◆ **Фрагмент документа**
--------
Дежуривший заводила и душа кампании явно обиделся. И пошел дальше готовить гречку.

Мне чудовищно захотелось есть. А тарелки с собой не было. Тогда я решила поступить как самый хитрый человек. Дежурные ребята добавляли в гречу консервированные тефтели. Одна банка этих тефтелей, явно бесхозная, лежала на столе. Вилка рядом. Я аж обрадовалась: «Вот и тарелка, вот и вилка».

Жаль, но завтрака не получилось. Вообще, мне бы очень хотелось, чтобы организаторы, с начальником лагеря, с руководителями направлений, съели по единице того, что закупили для участников. Например, банку этих тефтелей из прогорклых рыбных костей, перловки и разведенного томата. После холодной ночи я была очень голодна, но не смогла съесть больше кусочка. А тем временем ребята вернулись, приступили к завтраку. Некоторые из них были более сообразительными, когда собирались сюда. Надеюсь, это был первый и последний раз в моей жизни, когда я завидовала едящим доширак людям.
--------
◆ **Исходные данные**
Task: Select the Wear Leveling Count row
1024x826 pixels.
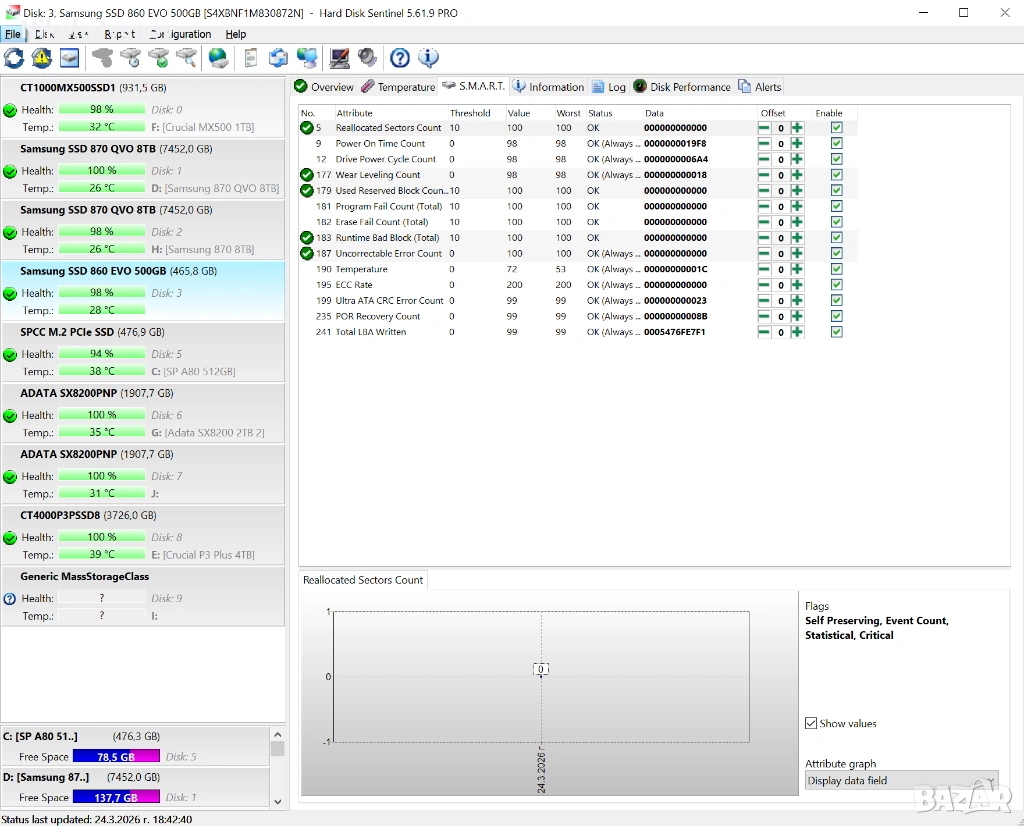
--------
◆ **Что сделать**
Приведите ещё раз полностью и дословно текст о завтраке в лагере.

◆ **Результат**
Дежуривший заводила и душа кампании явно обиделся. И пошел дальше готовить гречку.

Мне чудовищно захотелось есть. А тарелки с собой не было. Тогда я решила поступить как самый хитрый человек. Дежурные ребята добавляли в гречу консервированные тефтели. Одна банка этих тефтелей, явно бесхозная, лежала на столе. Вилка рядом. Я аж обрадовалась: «Вот и тарелка, вот и вилка».

Жаль, но завтрака не получилось. Вообще, мне бы очень хотелось, чтобы организаторы, с начальником лагеря, с руководителями направлений, съели по единице того, что закупили для участников. Например, банку этих тефтелей из прогорклых рыбных костей, перловки и разведенного томата. После холодной ночи я была очень голодна, но не смогла съесть больше кусочка. А тем временем ребята вернулись, приступили к завтраку. Некоторые из них были более сообразительными, когда собирались сюда. Надеюсь, это был первый и последний раз в моей жизни, когда я завидовала едящим доширак людям.